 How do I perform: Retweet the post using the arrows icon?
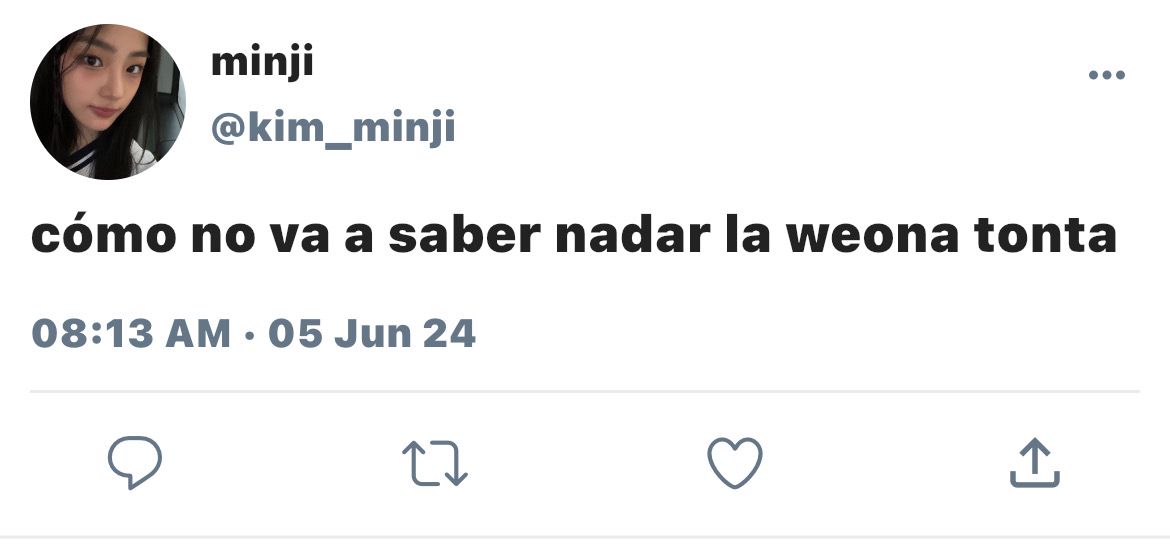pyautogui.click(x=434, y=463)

____

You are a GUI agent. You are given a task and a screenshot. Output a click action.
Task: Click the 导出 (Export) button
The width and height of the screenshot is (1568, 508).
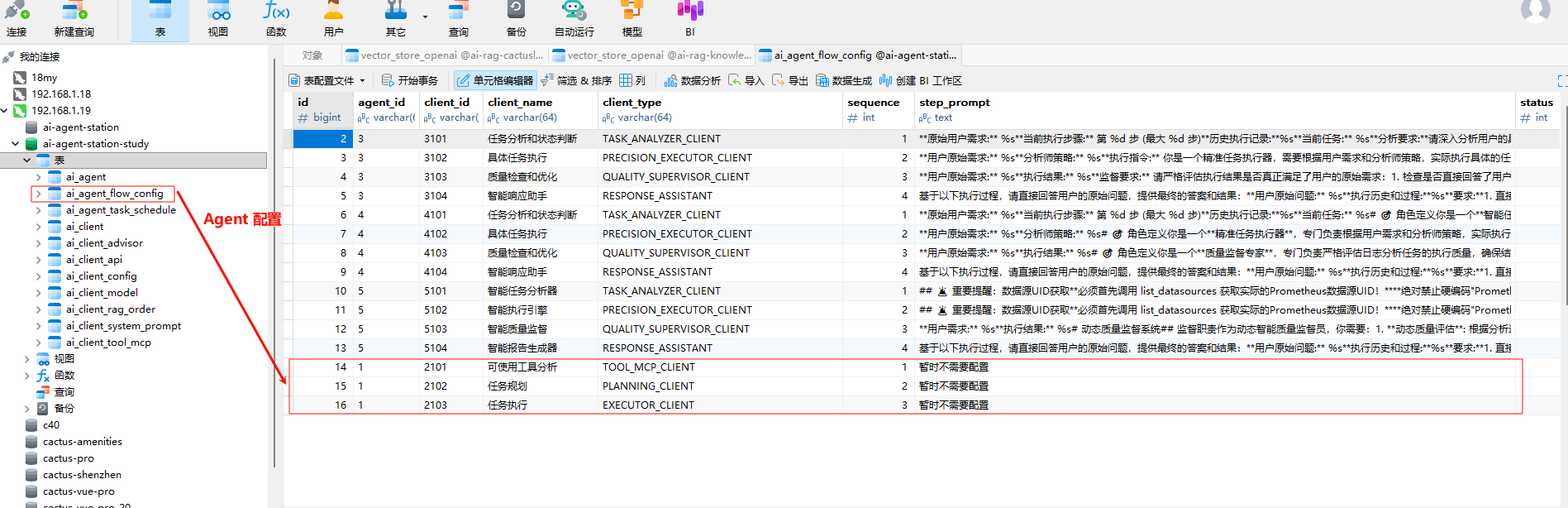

____

Exercise directions:
Your task is to restate, word for word, only those lines above that fall between the line holding "Task: Click the 导出 (Export) button" and the line holding "The width and", inclusive.

Result of the exercise:
Task: Click the 导出 (Export) button
The width and height of the screenshot is (1568, 508).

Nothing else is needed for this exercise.